##### Data shown #####
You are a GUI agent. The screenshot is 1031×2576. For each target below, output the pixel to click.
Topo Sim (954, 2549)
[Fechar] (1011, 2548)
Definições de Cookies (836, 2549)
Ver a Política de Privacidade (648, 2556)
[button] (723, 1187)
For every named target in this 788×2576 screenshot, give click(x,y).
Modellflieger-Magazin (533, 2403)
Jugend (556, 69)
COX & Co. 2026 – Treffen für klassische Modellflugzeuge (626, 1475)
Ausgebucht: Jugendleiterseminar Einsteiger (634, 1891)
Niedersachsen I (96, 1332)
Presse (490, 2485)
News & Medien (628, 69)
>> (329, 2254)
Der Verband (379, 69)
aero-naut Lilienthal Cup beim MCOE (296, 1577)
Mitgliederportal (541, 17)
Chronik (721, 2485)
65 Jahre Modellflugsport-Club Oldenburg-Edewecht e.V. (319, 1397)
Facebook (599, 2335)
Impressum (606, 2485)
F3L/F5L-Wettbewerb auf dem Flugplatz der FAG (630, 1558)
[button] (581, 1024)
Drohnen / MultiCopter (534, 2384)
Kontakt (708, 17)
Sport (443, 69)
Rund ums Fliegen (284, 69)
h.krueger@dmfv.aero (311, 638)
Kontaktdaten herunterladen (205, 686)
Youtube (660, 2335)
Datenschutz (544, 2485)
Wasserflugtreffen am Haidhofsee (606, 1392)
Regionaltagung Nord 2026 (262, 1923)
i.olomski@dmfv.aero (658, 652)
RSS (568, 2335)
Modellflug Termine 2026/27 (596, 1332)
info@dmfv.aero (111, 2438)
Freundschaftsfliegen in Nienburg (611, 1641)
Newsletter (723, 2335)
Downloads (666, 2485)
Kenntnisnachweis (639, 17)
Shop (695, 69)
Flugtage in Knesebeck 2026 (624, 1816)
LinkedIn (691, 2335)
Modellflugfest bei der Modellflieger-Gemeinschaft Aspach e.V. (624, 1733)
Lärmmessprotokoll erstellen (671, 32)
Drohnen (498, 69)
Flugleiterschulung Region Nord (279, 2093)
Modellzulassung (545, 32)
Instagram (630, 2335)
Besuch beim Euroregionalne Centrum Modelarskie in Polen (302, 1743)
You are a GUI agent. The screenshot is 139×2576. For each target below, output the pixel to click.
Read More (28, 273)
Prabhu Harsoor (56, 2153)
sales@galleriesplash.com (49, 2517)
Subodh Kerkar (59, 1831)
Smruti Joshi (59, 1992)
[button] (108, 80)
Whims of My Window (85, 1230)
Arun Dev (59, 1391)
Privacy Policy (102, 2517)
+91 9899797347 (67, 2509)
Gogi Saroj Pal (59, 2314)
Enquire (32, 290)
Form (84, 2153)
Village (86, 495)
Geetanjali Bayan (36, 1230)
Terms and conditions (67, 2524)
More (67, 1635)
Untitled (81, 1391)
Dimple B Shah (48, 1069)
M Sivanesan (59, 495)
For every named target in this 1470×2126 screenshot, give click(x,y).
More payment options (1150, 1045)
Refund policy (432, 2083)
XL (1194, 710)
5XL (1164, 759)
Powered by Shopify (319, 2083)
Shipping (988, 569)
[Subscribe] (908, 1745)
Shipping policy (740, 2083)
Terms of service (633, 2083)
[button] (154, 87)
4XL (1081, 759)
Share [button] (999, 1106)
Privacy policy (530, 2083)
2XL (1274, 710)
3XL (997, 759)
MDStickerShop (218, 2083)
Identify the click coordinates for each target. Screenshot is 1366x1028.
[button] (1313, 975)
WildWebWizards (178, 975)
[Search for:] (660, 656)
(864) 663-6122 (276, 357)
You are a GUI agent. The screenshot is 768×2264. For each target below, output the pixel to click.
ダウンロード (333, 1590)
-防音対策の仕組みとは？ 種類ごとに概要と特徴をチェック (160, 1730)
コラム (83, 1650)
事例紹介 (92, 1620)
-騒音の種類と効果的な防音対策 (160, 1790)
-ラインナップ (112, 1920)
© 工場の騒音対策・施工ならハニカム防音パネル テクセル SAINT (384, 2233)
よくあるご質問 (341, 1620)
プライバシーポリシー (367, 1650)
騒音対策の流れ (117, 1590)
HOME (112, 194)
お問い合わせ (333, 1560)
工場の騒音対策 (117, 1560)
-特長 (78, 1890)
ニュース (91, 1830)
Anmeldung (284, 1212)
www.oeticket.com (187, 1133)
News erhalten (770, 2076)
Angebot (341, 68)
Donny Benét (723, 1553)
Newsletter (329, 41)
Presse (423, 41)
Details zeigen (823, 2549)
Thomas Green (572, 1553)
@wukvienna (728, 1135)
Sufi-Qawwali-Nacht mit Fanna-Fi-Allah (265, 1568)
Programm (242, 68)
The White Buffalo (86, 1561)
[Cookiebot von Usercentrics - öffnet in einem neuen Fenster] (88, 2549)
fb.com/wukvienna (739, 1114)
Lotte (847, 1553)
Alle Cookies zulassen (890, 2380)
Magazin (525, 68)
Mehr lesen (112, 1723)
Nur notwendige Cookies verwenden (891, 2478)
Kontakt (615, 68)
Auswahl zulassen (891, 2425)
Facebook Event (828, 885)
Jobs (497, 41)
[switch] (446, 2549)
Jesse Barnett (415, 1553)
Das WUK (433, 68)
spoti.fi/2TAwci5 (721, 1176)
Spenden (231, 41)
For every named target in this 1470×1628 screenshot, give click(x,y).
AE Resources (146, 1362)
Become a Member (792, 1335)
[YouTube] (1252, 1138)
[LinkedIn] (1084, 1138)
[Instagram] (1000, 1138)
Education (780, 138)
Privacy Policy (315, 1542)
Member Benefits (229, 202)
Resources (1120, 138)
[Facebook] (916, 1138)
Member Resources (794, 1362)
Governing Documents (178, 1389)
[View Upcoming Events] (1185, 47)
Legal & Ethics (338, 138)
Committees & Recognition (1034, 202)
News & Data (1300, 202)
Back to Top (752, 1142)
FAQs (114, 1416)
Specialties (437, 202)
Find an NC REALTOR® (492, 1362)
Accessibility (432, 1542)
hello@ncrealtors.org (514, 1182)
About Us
#####
- _Exercise goal_: Filter the records above for the string "Member" and copy each matching line.

- _Task output_:
Become a Member (792, 1335)
Member Benefits (229, 202)
Member Resources (794, 1362)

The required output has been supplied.